アスハがドアノブに手を掛け、少し開けたところでネルは後退りし、アスハとクルミの顔は真っ青になり扉から離れる。


「こ、これ、なんですか、この、気持ち悪さ」


「……ごめんちょっと、これほんとやばい」


「……無理」


アスハとクルミは草むらに走る。

二人の後を遅れて追いかけるネル。


「あの、大丈夫ですか?」


「わたしはね。でもクルミはちょっと厳しいかな」


足の間にしっぽを挟んで、耳もペタっと折りたたまれている。身体も小刻みに震え、恐怖度MAX。


「……無理、頑張る……無理、頑張る」


アスハはブルブルと震えるクルミを抱き寄せ後頭部をゆっくりと撫で落ち着かせる。


「よしよし。怖くないよぉ。……さて、これは今の段階だと中を調べることは難しそうかな」


その言葉を聞いたネルは、まさに唖然といった表情をした。


「そんな!目の前にあるのに」


「ネルも感じ取ったでしょ。一般人でも感じ取れるってことはほんとにやばいからね?」


「ですが……」


なおも食い下がろうとするネルをどう説得したものかとアスハが考えていると、クルミがゆっくりとアスハから離れる。


「……ごめん、もう……大丈夫」


そんな三人を遠目に見ていた人物がアスハの元へと近づいてくる。

いの一番に気づいたアスハが勢いよく振り返り警戒心をあらわにする。


「誰」


そこには見知った少女が立っていた。


「………………」


警戒心を解き問いかける。


「ルシナさん、どうしたのこんなところで?」


旧校舎を指さし、無言で首を振るルシナ。


「近づくなって?」


首肯するルシナ


「それを言えるってことはルシナさんも気づいているんでしょ?」


視線をわずかに逸らすルシナ。


「…………」


「やっぱり気づいているんだ。それなら手伝って貰えないかな?」


その問いにルシナは難しい顔をする。

しかし、意に介していないアスハがルシナへとさらに問いかける。


「だってそのために来たんでしょ?」


「それ」とアスハが言いながら腰の直剣を指さした


言い当てられたルシナはバツが悪そうな顔をしていたが、アスハが折れそうに無いと感じると、溜息をひとつ。

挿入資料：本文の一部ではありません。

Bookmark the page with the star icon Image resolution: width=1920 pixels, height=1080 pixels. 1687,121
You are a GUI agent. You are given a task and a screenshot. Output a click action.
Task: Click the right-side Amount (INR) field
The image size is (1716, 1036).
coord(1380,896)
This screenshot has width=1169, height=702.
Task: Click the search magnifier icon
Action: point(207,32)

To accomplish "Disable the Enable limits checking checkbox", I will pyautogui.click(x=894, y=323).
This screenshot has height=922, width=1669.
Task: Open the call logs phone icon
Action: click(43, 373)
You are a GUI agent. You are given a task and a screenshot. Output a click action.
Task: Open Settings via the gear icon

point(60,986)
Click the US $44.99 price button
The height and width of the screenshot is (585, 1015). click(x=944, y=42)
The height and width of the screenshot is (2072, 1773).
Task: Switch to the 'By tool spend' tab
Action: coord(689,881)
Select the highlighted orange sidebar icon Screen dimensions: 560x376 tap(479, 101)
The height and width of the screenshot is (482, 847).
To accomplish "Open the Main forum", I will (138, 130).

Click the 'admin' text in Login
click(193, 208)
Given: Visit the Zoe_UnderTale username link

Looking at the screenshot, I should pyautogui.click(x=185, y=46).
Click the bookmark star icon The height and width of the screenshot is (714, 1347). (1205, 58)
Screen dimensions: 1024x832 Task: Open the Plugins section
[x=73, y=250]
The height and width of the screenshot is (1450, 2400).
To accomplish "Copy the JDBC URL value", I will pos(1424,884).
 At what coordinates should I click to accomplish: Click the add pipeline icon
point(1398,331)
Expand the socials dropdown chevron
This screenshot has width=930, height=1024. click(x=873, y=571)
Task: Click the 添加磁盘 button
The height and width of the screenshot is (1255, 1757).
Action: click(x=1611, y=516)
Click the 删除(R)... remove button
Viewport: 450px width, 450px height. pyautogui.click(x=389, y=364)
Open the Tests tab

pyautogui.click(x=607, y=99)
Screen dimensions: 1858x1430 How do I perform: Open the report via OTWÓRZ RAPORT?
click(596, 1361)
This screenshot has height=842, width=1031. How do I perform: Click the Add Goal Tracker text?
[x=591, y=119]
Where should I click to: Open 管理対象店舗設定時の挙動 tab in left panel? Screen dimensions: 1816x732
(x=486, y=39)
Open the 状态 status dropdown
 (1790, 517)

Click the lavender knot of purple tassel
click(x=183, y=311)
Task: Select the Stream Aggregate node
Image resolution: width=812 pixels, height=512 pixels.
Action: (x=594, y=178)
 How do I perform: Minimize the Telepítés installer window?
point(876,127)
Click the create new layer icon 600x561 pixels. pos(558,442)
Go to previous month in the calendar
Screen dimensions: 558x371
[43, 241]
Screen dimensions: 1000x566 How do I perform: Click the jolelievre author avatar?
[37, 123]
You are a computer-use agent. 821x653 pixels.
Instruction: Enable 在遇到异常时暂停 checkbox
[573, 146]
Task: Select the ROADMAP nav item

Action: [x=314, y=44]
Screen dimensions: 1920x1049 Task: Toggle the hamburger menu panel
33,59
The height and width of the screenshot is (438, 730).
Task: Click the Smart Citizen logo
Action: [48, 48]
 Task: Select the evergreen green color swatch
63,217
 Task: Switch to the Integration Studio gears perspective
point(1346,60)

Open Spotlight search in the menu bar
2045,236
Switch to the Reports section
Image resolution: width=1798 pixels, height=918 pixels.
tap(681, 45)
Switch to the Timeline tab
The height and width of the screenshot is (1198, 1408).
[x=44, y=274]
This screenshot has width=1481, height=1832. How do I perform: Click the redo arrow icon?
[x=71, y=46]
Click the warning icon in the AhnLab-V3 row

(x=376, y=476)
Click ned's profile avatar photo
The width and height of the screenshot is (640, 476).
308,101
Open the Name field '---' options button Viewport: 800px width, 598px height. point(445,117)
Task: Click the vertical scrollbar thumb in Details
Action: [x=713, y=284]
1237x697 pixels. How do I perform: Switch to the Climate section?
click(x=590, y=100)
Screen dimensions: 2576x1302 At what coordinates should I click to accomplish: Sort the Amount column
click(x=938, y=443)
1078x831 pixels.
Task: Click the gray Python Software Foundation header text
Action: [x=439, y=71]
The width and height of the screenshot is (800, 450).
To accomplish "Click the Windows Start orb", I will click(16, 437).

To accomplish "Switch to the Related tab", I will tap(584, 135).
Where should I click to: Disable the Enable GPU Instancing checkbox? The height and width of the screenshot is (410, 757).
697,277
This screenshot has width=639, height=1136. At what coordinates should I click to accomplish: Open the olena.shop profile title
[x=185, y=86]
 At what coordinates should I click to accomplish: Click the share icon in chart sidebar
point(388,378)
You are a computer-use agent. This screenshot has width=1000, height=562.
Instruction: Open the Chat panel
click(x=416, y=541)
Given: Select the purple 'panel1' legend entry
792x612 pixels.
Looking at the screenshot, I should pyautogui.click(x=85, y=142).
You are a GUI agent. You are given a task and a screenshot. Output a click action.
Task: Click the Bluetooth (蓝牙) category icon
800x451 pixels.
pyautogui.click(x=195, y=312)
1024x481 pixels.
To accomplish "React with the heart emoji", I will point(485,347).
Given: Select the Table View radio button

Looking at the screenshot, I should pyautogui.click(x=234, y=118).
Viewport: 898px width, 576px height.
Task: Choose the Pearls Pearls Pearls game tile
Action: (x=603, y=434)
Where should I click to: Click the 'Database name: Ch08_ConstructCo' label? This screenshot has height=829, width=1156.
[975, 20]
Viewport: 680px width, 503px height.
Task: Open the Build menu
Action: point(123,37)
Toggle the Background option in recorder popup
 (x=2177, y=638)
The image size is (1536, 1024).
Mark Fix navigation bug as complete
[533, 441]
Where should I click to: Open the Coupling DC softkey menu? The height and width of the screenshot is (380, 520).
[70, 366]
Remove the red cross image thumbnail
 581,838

同行の意を示すかのように真剣な顔をしアスハへと手を差し伸べる。


アスハは微笑み、差し出された手を握り礼を言った。


「ありがとう、ルシナさん」


クルミの方へと振り向き、安否を確認するアスハ。


「クルミ、行けそう?」


「……頑張る」


「よし!行こう!」


四者四様の表情で、改めて旧校舎に近づいていく。